Ma è davvero questa la riforma di cui abbiamo bisogno?
In verità a livello costituzionale lo Stato ha già la responsabilità intera del sistema sanitario nazionale e dell’emergenza sanitaria.
Infatti la tutela della salute e il coordinamento della finanza pubblica spettano sì alle regioni, ma i principi fondamentali li detta lo Stato (art.117 co.3 Cost.).
La ragione è semplice. Si vuole garantire a ogni regione un’adeguata distribuzione delle risorse economiche e a ogni italiano uno standard minimo di servizi sanitari.
In altre parole lo Stato condiziona minuziosamente la spesa e i servizi nel campo sanitario.
Ne sono prova i Piani di Rientro – strumenti finalizzati a verificare la qualità delle prestazioni sanitarie e a raggiungere il riequilibrio dei conti dei servizi sanitari regionali – in cui sono impegnate 7 regioni (Abruzzo, Calabria, Campania, Lazio, Molise Puglia e Sicilia), di cui 4 commissariate (Campania, Lazio, Molise e Calabria).

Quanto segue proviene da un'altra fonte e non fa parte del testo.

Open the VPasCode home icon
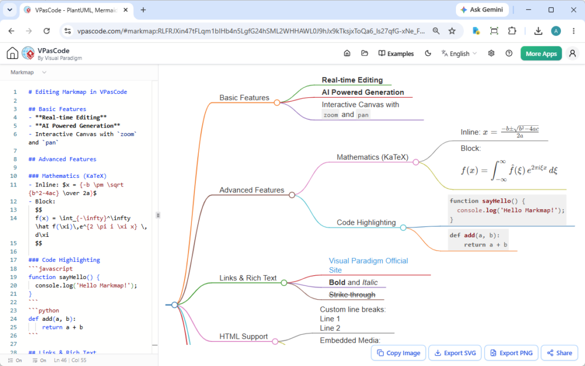tap(13, 53)
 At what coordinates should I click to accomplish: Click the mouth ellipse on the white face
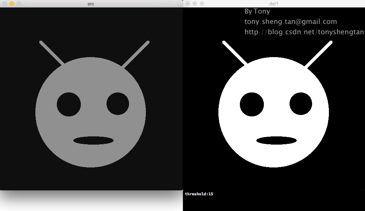(276, 140)
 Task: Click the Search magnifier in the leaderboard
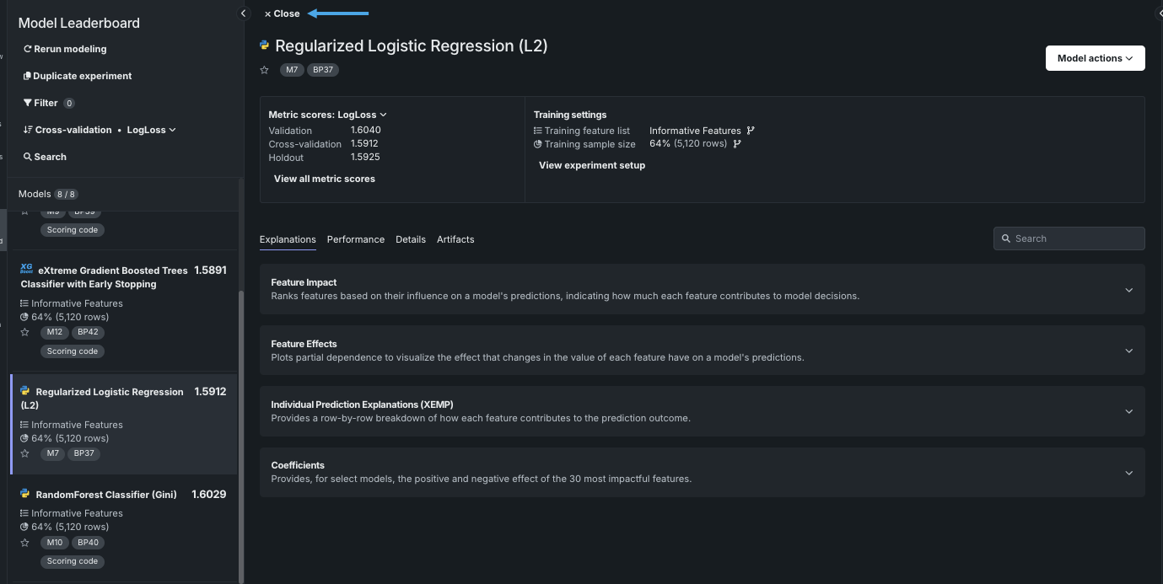(x=28, y=157)
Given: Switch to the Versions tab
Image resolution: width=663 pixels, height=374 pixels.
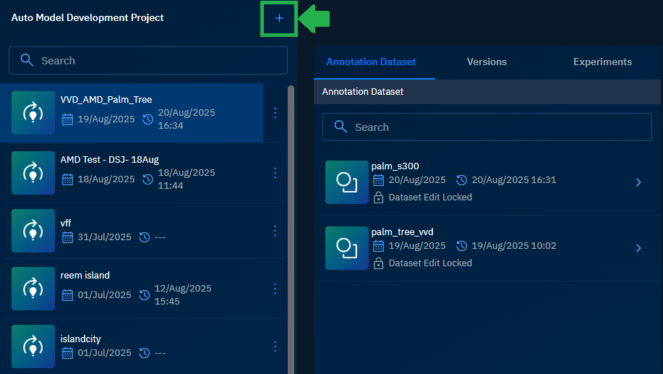Looking at the screenshot, I should (x=487, y=62).
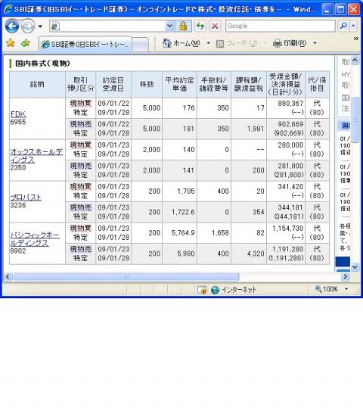Open the FDK stock link
The height and width of the screenshot is (417, 363).
(x=18, y=114)
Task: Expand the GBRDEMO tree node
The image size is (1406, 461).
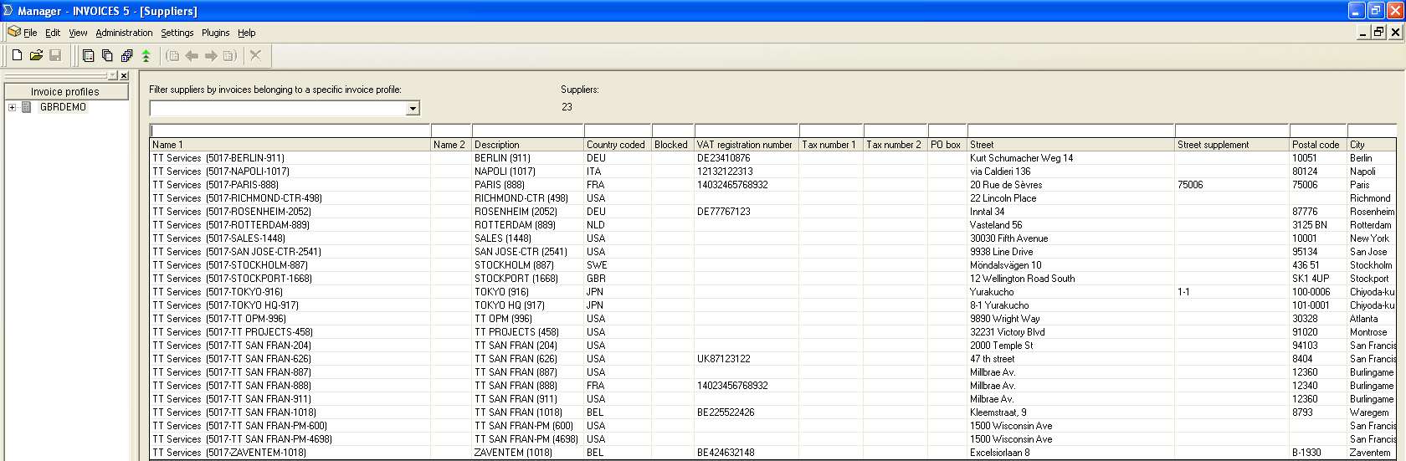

A ciò si aggiunga che “il Governo può sostituirsi a organi delle Regioni, nel caso di pericolo grave per l’incolumità e la sicurezza pubblica” (art.120 comma 2 Cost.).
Ma questo non è accaduto.
Anzi il Governo non solo ha gestito l’emergenza riducendosi a inseguire le ordinanze di Presidenti di Regione e Sindaci, ma ha anche preferito al decreto legge, strumento costituzionalmente dedicato (art.77 commi 2,3 Cost.), il decreto del Presidente del Consiglio dei Ministri, una normativa di secondo livello, un atto non legislativo, ma amministrativo, che esclude dal confronto la minoranza parlamentare.
Scelte di sopravvivenza di un Premier debole perché privo di forza, tanto popolare per non essere stato eletto direttamente dai cittadini, quanto di governo perché condizionato da sempre variabili geometrie parlamentari.
Ciò a differenza di Presidenti di Regione e Sindaci, non nominati ma eletti, quindi forti della fiducia personale dell’elettore e capaci di un mandato sostanzialmente stabile per 5 anni.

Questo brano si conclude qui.